_SOURCE TEXT:_
BEGIN

Introduction
A neuropeptide, Substance P (SP, sequence: Arg-Pro-Lys-Pro-Gln-Gln-Phe-Phe-Gly-Leu-Met-NH2), works as a mitogen in many kinds of tumour cells [11,28]. The compound increases tumour cell proliferation, stimulates migration of cancer cells and angiogenesis [17]. These actions are dependent on the binding of SP to the neurokinin-1 receptor (NK1R) which is overexpressed by numerous types of cancer cells. Thus, it had been proposed that blocking this receptor could be a therapeutic strategy for anti-cancer drugs [15].
Following this proposal, several NK1R antagonists were validated to possess anticancer, cytotoxic action in vitro on many cell lines and in vivo in animals xenografted with tumours [17,19,22]. The tested antagonists included mainly small organic molecules, like aprepitant, L732,138 or L733,060. Studies devoted to this type of compounds are numerous, while relatively little is known on anticancer action of peptide NK1R antagonists [10,24,25,27]. The latter were the first NK1R antagonists [23], but with small molecular NK1R antagonists having been developed, peptides were largely abandoned since until recently a prevalent opinion was that peptides were not good candidates for drugs [7].
The opinion mentioned above was based on the fact that in general peptides have low stability in plasma (high susceptibility to proteolysis) and poorly cross biological membranes. This results in low oral bioavailability. Nowadays the view has been changed. Peptides receive more and more attention in drug discovery efforts [5,7]. This is inter alia due to the fact that peptides are particularly well suited for use in the design of multitarget compounds [3] as they can be easily hybridized by simple formation of a peptide bond between two (or more) functionalities.

END

_RAW DATA:_
BEGIN

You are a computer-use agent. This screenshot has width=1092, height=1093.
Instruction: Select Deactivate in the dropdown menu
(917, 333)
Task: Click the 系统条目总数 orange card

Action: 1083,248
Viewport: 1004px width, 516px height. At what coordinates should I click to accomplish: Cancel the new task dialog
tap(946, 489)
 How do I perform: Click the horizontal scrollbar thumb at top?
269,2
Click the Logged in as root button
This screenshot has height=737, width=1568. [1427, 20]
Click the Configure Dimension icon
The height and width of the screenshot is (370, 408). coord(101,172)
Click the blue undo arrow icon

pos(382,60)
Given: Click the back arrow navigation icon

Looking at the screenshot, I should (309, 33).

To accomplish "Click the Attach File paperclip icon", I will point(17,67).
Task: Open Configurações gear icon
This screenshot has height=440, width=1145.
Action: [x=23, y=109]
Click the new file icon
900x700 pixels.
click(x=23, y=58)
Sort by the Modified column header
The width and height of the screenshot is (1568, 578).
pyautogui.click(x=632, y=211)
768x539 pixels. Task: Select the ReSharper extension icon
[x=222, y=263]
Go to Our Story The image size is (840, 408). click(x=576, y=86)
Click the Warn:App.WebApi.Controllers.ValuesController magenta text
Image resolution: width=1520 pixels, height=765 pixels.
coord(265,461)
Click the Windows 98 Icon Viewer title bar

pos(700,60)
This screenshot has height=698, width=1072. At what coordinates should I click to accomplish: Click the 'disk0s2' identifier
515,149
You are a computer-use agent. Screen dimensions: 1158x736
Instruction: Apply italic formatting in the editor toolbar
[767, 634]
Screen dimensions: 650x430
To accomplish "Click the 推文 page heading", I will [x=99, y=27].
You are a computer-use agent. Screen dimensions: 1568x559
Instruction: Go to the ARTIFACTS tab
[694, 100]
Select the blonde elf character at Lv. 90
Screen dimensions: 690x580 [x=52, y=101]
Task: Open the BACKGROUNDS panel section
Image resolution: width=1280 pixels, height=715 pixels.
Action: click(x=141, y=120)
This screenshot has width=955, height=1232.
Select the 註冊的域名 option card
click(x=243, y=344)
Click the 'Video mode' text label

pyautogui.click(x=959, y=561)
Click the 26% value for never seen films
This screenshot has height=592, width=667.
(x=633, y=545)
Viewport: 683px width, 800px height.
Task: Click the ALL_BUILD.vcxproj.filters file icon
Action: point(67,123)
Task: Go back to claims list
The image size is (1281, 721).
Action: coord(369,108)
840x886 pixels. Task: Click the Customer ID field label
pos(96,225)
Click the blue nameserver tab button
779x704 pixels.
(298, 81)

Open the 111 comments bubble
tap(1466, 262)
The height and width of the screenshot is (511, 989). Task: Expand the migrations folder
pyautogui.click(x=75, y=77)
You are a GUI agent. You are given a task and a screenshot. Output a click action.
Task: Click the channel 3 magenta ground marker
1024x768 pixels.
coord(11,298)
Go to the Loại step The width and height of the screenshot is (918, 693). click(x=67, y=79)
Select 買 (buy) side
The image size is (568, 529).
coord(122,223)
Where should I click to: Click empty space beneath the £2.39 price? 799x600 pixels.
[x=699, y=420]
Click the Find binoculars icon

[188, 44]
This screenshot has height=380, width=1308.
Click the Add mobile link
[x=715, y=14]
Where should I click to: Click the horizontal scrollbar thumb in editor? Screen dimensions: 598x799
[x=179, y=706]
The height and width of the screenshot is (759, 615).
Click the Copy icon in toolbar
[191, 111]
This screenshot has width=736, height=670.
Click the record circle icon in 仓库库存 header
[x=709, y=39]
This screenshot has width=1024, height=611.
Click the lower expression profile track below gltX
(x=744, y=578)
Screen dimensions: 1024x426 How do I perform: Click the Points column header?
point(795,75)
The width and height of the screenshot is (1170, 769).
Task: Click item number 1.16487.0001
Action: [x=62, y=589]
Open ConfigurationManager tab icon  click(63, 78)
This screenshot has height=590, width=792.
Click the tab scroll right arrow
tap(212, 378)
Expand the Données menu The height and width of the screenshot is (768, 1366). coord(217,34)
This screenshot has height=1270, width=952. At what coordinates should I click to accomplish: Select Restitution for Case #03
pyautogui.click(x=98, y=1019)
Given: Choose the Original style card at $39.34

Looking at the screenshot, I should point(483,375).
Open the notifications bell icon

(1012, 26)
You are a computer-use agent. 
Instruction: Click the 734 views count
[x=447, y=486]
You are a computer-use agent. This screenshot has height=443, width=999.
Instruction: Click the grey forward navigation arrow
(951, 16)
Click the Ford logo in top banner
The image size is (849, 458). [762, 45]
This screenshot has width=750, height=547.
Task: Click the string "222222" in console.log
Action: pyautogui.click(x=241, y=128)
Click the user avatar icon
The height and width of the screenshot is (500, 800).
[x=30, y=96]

END

_THINGS TO DO:_
• a. Answer these questions from the introduction on Substance P, one line each:
(i) To which receptor must Substance P bind for its effects on tumour cells?
(ii) Which three small organic NK1R antagonists are named as tested?
(iii) What two properties of peptides lead to their low oral bioavailability?
• b. Retype the part of the introduction on Substance P starting with "The opinion mentioned" and going on through "(or more) functionalities.".
The entries play no part in this work.

_SOLVED TASKS:_
• a.
(i) The neurokinin-1 receptor (NK1R).
(ii) Aprepitant, L732,138 and L733,060.
(iii) Low stability in plasma (high susceptibility to proteolysis) and poor crossing of biological membranes.

• b.
The opinion mentioned above was based on the fact that in general peptides have low stability in plasma (high susceptibility to proteolysis) and poorly cross biological membranes. This results in low oral bioavailability. Nowadays the view has been changed. Peptides receive more and more attention in drug discovery efforts [5,7]. This is inter alia due to the fact that peptides are particularly well suited for use in the design of multitarget compounds [3] as they can be easily hybridized by simple formation of a peptide bond between two (or more) functionalities.